> PROBLEM TO WORK ON:
Using the entries below, quote exactly the span of lines that begins with the line containing "on iPhone (967, 1033)" and ends with the final line.

START DATA FOR REVIEW

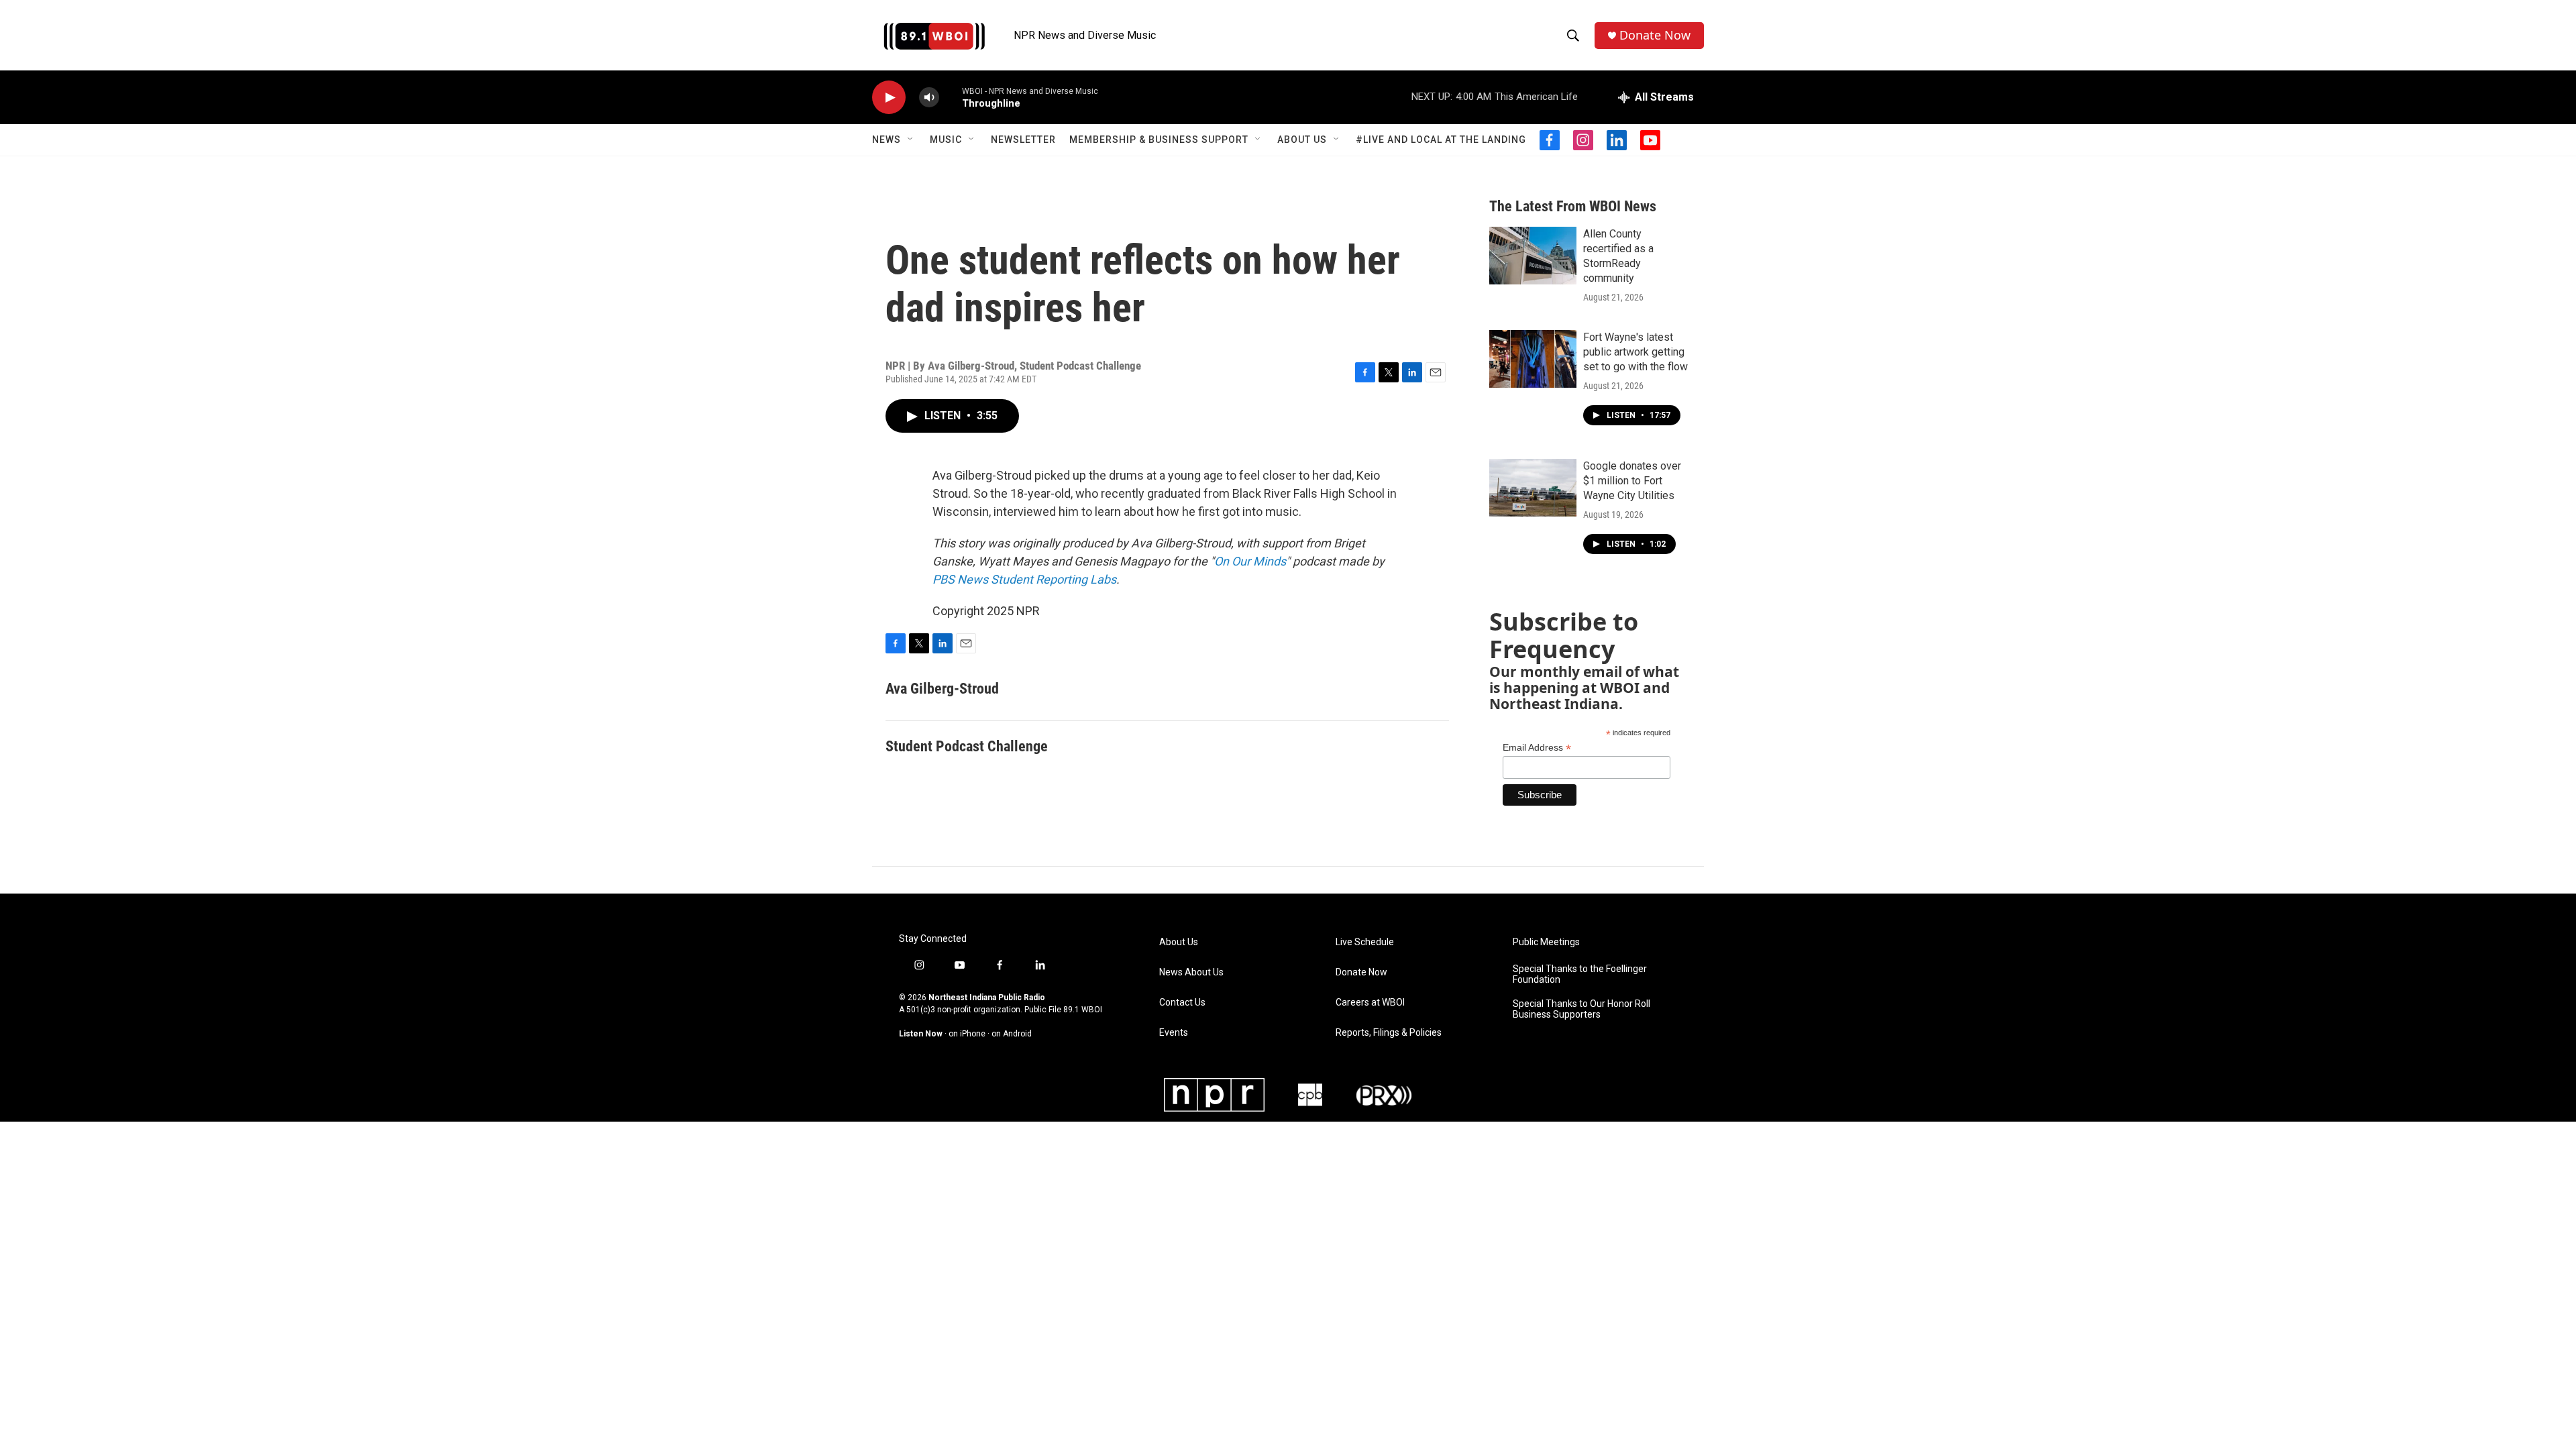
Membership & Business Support (1158, 139)
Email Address (1537, 747)
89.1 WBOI (1082, 1009)
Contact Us (1182, 1003)
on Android (1011, 1033)
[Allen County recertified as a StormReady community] (1532, 255)
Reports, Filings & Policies (1389, 1033)
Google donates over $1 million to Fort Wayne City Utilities (1632, 481)
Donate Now (1654, 35)
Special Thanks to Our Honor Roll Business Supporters (1581, 1009)
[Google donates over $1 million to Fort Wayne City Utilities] (1532, 488)
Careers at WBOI (1370, 1003)
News (886, 139)
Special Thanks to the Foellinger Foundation (1580, 974)
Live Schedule (1365, 942)
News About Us (1191, 972)
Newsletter (1023, 139)
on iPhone (967, 1033)
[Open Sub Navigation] (911, 139)
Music (946, 139)
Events (1173, 1033)
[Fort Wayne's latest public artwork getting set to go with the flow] (1532, 359)
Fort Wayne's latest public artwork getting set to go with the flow (1635, 352)
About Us (1302, 139)
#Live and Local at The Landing (1441, 139)
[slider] (951, 97)
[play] (889, 97)
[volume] (929, 98)
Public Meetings (1546, 942)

END DATA FOR REVIEW

> SOLUTION TO THIS TASK:
on iPhone (967, 1033)
[Open Sub Navigation] (911, 139)
Music (946, 139)
Events (1173, 1033)
[Fort Wayne's latest public artwork getting set to go with the flow] (1532, 359)
Fort Wayne's latest public artwork getting set to go with the flow (1635, 352)
About Us (1302, 139)
#Live and Local at The Landing (1441, 139)
[slider] (951, 97)
[play] (889, 97)
[volume] (929, 98)
Public Meetings (1546, 942)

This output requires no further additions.